By December 24th we experience the onset of "Christmas 'fridge". The first symptoms of this dreadful complaint are easy to spot. You open the door of the refrigerator and something falls out. You attempt to replace it but for some reason only explicable by means of the more esoteric reaches of quantum physics it will no longer fit into the space from whence it came. You then remove the entire contents of the 'fridge and start from scratch, this time to discover that the internal dimensions of the container have mysteriously shrunk yet again, and you now have two bottles of milk, a carton of cream and a bowl of cold potatoes left over from yesterday's meal that can no longer be accommodated. So you go back to square one. By the time you have finally succeeded in cramming all the stuff back in, the 'fridge temperature has risen by about fifteen degrees. The next time you look inside it appears that the little man that lives in there and turns the light off when you shut the door has been stricken with severe incontinence. But I digress.

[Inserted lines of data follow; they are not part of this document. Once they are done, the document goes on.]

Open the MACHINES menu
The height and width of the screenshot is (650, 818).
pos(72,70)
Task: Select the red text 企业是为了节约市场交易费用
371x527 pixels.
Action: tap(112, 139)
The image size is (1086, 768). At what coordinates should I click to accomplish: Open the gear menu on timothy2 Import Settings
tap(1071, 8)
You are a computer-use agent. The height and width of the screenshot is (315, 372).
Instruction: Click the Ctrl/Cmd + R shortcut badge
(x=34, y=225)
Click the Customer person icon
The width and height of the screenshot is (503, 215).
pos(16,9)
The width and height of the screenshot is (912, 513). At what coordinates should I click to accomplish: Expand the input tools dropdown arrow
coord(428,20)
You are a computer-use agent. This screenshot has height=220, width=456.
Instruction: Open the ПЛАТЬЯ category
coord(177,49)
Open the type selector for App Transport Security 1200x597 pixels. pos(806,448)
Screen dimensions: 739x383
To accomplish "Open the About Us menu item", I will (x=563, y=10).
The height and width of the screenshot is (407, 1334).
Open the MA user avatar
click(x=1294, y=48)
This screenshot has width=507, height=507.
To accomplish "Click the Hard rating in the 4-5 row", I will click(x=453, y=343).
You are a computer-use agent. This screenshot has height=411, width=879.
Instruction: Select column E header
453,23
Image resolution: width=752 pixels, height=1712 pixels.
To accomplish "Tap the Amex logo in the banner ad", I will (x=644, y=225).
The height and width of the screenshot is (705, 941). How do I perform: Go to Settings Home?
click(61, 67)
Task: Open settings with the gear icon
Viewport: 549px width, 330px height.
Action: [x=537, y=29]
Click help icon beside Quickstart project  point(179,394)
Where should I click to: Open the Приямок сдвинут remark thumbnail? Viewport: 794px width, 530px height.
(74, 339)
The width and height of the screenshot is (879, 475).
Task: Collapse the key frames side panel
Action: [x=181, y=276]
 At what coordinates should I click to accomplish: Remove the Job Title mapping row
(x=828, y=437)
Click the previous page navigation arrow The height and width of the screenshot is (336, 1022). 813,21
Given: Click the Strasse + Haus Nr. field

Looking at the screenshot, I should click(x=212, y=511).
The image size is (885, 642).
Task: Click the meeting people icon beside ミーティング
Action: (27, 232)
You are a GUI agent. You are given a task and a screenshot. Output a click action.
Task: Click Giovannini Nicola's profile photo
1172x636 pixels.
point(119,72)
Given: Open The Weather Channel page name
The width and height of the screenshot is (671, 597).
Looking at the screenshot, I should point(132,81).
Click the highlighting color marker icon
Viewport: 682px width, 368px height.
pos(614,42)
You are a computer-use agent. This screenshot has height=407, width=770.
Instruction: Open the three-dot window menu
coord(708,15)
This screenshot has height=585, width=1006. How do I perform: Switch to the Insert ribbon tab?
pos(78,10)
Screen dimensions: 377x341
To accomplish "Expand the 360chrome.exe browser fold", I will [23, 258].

So what with the goose and the trifle and the cake and the pudding and the paté and the stöllen and a nice ham and a decent piece of beef and the pork pie and a brace of pheasant and all the ingredients for a cassoulet with the left-over goose and the home-made petit-fours and the crystallised fruit and the bowls of nuts and satsumas and the Bendick's Bittermints and the piece of stilton and the lump of Mr's Appelby's Cheshire and the truckle of matured farm-house cheddar and the fromage de chevre and the fromage frais and the Greek yoghurt and the single cream and the double cream and the clotted cream and the plain chocolate Bath Olivers and the brandy butter and all the booze, not to mention a number of suspiciously bottle-shaped packages lurking under the Christmas tree, you suddenly realise that you're going to be very hard pressed to dispose of all the food and drink within the alloted time span unless an unexpected guest turns up for Christmas, such as, say, Oxfam.
So where did I start all this? Oh Yes. The simple idea. Instead of having Christmas annually, why not have twelve smaller Christmases evenly distributed through the year, and divide up the specific treats equally between them. Well, it's a thought.